|Perez v. Sharp|
Supreme Court of California
| Decided October 1, 1948|
|Marriage is a fundamental right in a free society; the state may not restrict this right with respect to restrictions based upon the race of the parties.|
|U.S. Const. Amend. XIV cl. 1, and Cal. Civ.Code, §§ 60, 69, 69a|
In 1948, in the case Perez v. Sharp, also known as Perez v. Lippold and Perez v. Moroney, the Supreme Court of California recognized that interracial bans on marriage violated the Fourteenth Amendment of the Federal Constitution.
The four-to-three decision was authored by Associate Justice Roger J. Traynor who would later serve as the Court's Chief Justice. The dissent was written by Associate Justice John W. Shenk the second-longest serving member in the Courts' history and an important judicial conservative of his day. The opinion was the first of any state to strike down an antimiscegenation law.

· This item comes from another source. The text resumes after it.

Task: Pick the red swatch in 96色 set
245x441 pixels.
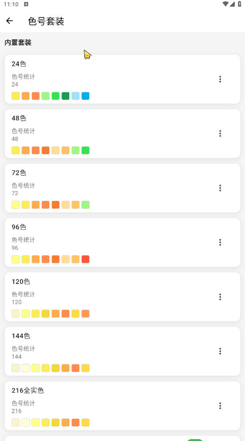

Perez and Davis applied for a marriage license with the County Clerk of Los Angeles. On the application for a marriage license, Andrea Perez listed her race as “white,” and Sylvester Davis identified himself as “Negro.” Under the California law, individuals of Mexican ancestry generally were classified as white.
The County Clerk (named W.G. Sharp) refused to issue the license based on California Civil Code Section 60, which provided that “All marriages of white persons with Negroes, Mongolians, members of the Malay race, or mulattoes are illegal and void,” and also on Section 69, which stated that ". . . no license may be issued authorizing the marriage of a white person with a Negro, mulatto, Mongolian or member of the Malay race". At the time, California's anti-miscegenation statute had banned interracial marriage since 1850, when it first enacted a statute prohibiting whites from marrying blacks or mulattoes.
Perez petitioned the California Supreme Court for an original Writ of Mandate to compel the issuance of the license. Perez and Davis were both Catholics and wanted to marry in a mass in a Catholic Church. One of their primary arguments was that the Church was willing to marry them, and the state's antimiscegenation law infringed on their right to participate fully in the sacraments of their religion, including the sacrament of matrimony.
The California Supreme Court also based much of its 2008 decision In re Marriage Cases (2008) 43 Cal.4th 757, which declared that the portions of California law which restrict marriage to be between a man and a woman to be unconstitutional, on Perez.